Sarcoidosis is an idiopathic granulomatous disease involving multiple organs. ¹ Although most patients have a relatively good prognosis, heart involvement often confers a poor prognosis after the development of atrioventricular block, lethal ventricular arrhythmias, and refractory heart failure. Therefore, early detection of cardiac involvement in sarcoidosis is important but is currently unresolved. We have previously reported a high prevalence of ventricular late potentials (LPs) on signal‐averaged electrocardiography (SAECG) in patients with pulmonary sarcoidosis, and its association to cardiac events. ² , ³ However, the utility of other noninvasive tests, such as microvolt T‐wave alternans (TWA) and heart rate turbulence (HRT), has not yet been explored. A high‐resolution Holter ECG which can measure TWA, SAECG, and HRT simultaneously has recently been developed. ⁴ The present study aimed to investigate the diagnostic value of TWA, SAECG, and HRT measured from 24‐hour Holter ECG recordings for cardiac involvement in patients with pulmonary sarcoidosis.

2. METHODS

We retrospectively studied consecutive 40 patients (11 males, 62 ± 13 years) with pulmonary sarcoidosis who underwent 24‐hour ambulatory Holter monitoring that could analyze TWA, LPs, and HRT. All patients were referred to our hospital from April 1, 2014 to December 31, 2017. Seventeen patients had known cardiac involvement, and the remaining 23 patients were referred to the department of cardiovascular medicine for further examination of cardiac involvement. The diagnosis of pulmonary sarcoidosis was certified based on fiber‐optic bronchoscopy finding of epithelioid, noncaseating granuloma without necrosis. The diagnosis of cardiac sarcoidosis (CS) was based on the Heart Rhythm Society (HRS) consensus criteria. ⁵ Patients with atrial fibrillation, atrial or ventricular pacing, wide QRS (≧120 msec) electrocardiogram including complete right bundle branch block (CRBBB), complete left bundle branch block (CLBBB), and nonspecific intraventricular conduction delay (NIVCD) were excluded from the present study. After applying the exclusion criteria, 14 patients were excluded because of pacing (n = 4) or wide QRS complex (n = 10) (Figure 1). A total of 26 patients (six males, 59 ± 14 years) were evaluated. Seven patients had cardiac involvement (CS group), in whom three patients had known cardiac involvement, and the remaining four patients were diagnosed with CS subsequently. From 12‐lead ECG, Selvester QRS score was manually calculated by two expert cardiologists, as previously reported. ⁶ Data from 24‐hour continuous ambulatory digital Holter ECG (FM‐180, Fukuda Denshi Co., Ltd.) recordings were measured for specific ECG markers including TWA, LP, and HRT, using a commercial system (SCM‐8000; Fukuda Denshi Co., Ltd., Tokyo, Japan).

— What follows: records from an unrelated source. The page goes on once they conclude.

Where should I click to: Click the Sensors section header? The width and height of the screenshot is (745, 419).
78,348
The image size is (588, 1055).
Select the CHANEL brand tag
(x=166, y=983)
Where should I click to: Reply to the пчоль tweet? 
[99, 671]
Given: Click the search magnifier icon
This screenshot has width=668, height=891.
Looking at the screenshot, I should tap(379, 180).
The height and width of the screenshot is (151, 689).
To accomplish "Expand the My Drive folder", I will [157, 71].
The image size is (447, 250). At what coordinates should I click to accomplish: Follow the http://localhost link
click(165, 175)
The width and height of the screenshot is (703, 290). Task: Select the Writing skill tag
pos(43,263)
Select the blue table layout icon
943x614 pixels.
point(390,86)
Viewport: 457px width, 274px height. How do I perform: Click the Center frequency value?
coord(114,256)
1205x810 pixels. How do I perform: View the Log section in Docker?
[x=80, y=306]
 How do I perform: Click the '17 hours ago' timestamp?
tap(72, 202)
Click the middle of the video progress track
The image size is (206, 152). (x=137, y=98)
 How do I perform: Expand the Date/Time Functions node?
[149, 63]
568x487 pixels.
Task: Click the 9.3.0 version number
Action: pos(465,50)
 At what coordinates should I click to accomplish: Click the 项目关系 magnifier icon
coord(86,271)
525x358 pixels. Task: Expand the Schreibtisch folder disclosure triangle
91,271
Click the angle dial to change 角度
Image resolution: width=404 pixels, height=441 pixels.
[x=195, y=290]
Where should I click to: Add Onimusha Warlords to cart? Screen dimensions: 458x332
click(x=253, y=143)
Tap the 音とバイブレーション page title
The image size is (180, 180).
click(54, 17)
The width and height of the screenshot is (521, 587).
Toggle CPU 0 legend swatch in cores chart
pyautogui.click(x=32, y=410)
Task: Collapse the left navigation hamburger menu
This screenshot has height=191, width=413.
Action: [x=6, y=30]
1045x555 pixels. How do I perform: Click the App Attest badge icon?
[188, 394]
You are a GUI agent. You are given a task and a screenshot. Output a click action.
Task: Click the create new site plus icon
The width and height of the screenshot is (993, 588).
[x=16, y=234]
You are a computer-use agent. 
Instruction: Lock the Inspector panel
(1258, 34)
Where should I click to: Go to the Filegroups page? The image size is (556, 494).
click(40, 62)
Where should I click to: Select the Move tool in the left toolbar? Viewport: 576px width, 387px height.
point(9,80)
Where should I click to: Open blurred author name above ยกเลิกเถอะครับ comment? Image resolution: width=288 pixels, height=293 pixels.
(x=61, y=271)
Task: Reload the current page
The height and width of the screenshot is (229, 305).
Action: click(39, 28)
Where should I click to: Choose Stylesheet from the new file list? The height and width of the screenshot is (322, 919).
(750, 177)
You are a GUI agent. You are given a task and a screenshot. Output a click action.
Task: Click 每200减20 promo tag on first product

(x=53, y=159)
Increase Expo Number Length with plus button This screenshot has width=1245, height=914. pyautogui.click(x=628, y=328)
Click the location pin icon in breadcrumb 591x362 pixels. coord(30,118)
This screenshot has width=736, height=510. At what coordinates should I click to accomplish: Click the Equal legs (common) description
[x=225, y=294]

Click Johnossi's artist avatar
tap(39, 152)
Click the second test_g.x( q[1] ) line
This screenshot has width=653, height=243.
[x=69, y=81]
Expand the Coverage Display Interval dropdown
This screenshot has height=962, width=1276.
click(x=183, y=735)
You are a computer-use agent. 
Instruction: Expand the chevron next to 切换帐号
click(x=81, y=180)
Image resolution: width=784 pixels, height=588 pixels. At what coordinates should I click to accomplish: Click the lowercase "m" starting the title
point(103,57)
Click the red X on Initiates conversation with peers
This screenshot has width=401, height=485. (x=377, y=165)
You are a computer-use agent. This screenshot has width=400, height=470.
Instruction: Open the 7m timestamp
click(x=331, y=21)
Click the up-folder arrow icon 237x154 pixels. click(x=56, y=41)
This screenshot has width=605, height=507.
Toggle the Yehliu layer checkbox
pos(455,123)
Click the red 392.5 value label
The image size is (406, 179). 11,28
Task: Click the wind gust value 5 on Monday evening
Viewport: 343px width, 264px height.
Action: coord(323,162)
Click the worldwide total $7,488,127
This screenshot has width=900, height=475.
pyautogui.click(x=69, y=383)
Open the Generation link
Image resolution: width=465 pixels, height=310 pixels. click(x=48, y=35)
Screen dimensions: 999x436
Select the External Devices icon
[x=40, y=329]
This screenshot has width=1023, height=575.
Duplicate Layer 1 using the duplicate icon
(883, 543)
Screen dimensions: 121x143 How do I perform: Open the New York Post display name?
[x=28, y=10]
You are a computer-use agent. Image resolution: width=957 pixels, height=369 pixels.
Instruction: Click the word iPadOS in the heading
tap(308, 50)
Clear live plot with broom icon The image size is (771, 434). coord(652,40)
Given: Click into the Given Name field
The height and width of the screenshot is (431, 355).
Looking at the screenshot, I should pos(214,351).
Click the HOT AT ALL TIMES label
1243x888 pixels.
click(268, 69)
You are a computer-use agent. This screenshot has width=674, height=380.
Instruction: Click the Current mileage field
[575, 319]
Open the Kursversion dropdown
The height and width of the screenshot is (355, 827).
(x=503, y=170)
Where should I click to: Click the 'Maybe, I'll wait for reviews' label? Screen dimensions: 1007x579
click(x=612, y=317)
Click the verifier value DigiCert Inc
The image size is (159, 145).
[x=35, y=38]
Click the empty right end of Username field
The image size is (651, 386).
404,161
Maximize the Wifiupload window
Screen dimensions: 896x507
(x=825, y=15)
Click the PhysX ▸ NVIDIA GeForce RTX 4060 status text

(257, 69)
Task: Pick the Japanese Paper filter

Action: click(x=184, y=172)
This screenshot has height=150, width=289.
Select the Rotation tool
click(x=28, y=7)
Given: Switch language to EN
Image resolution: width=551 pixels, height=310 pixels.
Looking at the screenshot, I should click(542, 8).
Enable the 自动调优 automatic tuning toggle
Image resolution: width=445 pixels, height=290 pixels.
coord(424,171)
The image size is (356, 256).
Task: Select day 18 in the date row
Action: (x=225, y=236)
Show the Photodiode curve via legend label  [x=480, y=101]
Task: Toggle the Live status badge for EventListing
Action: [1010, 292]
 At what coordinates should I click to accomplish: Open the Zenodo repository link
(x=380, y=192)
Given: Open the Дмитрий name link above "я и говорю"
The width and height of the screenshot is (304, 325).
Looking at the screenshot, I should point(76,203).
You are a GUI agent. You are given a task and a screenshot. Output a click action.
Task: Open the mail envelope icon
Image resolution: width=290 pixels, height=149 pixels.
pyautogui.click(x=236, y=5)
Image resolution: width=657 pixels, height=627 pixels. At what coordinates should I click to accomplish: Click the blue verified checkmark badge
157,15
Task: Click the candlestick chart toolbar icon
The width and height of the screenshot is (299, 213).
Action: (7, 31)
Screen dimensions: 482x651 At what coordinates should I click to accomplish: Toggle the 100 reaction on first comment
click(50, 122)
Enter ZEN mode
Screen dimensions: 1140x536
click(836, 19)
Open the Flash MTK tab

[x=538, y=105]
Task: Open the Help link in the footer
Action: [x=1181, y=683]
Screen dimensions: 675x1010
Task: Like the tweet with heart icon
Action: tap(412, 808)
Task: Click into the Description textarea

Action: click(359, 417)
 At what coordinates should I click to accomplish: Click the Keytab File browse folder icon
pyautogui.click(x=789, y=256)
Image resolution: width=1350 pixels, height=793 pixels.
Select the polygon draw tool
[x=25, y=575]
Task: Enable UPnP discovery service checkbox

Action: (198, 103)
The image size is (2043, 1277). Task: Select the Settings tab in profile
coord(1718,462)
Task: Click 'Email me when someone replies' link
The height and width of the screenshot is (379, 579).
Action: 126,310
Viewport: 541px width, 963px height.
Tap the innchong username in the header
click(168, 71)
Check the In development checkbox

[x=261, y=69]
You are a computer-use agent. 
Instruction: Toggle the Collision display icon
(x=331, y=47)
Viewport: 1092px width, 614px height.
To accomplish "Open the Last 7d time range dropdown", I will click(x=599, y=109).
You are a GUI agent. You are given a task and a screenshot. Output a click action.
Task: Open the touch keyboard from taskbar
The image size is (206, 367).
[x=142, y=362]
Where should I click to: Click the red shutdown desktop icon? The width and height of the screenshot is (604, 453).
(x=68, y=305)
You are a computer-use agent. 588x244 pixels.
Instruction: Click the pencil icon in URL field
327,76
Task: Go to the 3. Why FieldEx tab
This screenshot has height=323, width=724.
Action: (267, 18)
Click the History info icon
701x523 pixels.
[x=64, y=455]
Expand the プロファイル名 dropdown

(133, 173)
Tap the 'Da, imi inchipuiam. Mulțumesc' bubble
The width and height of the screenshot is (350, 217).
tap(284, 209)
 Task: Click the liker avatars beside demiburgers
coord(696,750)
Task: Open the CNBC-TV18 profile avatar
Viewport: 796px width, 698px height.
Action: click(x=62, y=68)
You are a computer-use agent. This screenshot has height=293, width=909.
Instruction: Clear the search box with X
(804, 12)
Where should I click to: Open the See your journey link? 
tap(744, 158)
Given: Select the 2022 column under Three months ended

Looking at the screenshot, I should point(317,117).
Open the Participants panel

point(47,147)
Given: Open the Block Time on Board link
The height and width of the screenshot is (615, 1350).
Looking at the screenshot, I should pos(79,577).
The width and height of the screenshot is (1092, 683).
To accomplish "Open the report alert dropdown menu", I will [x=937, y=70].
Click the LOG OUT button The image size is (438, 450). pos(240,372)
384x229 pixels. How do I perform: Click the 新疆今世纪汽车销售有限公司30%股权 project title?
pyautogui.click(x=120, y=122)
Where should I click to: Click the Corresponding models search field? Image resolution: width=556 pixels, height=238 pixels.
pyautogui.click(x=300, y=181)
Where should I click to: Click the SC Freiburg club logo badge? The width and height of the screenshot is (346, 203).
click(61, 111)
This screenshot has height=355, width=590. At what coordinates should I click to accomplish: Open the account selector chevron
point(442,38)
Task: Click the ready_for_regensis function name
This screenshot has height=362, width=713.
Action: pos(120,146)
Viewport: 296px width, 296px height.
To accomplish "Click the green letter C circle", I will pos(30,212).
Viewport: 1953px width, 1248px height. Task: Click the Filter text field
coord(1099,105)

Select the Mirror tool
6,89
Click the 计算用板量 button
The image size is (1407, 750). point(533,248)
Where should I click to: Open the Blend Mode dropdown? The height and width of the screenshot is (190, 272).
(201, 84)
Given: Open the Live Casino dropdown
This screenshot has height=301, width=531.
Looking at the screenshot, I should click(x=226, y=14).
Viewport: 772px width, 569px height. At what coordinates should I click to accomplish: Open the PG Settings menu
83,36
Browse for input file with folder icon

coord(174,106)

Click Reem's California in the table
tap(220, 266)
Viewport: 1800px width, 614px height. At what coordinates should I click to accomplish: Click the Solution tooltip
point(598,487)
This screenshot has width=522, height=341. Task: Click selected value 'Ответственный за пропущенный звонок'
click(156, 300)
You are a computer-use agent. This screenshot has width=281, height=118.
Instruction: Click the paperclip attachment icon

Flow diagram showing the selection of the study population. CS, cardiac sarcoidosis; NIVCD, nonspecific intraventricular conduction delay; RBBB, right bundle branch block

LPs were automatically analyzed every 30 minutes for 24 hours. The orthogonal Frank X, Y, and Z leads were recorded, and the signals were amplified, digitized, averaged, and filtered with a high‐pass filter at 40 Hz. The filtered QRS duration (f‐QRS), the root mean square voltage of the terminal 40 ms (RMS40) in the f‐QRS complex, and the duration of low‐amplitude signals <40 mV (LAS40) in the terminal f‐QRS complex were measured at the smallest value of RMS40. LPs were considered to be positive when two of three criteria (fQRS > 135 ms, RMS40 < 15 μV, and LAS40 > 39 ms in the system) were met. ⁴

HRT was simultaneously measured, and turbulence onset (TO) and turbulence slope (TS) were determined. TO ≥ 0% and TS ≤ 2.5 ms/R‐R intervals are considered abnormal. ⁷ HRT values are usually classified into three categories: 1) 0 indicates a normal TO and TS; 2) 1 indicates that either TO or TS is abnormal; and 3) 2 indicates that both TO and TS are abnormal. Patients were classified as HRT 0 if HRT could not be calculated because of none or too few suitable tachographs of premature ventricular contractions. In the present study, HRT 2 was defined as abnormal HRT, and HRT 0 and 1 were defined as normal HRT. ⁴

Frequency domain TWA was simultaneously measured, and the maximum TWA magnitude (max TWA) over 24 hours was determined using a previously described spectral method. ⁸

We measured left ventricular ejection fraction (LVEF, measured by the Simpson's method) on echocardiography. Serum angiotensin‐converting enzyme (ACE) levels and soluble IL‐2 receptor (sIL‐2R) levels, and plasma brain natriuretic peptide (BNP) concentrations were also assessed. Serum ACE levels were measured by a colorimetric method (colorimetric assay kit; Fujirebio, Tokyo, Japan). Plasma BNP concentrations were measured by a specific immunoassay (Shionoria Kit; Shionogi and Kyowa Medex, Tokyo). Serum sIL‐2R was determined using chemiluminescent immunoassay.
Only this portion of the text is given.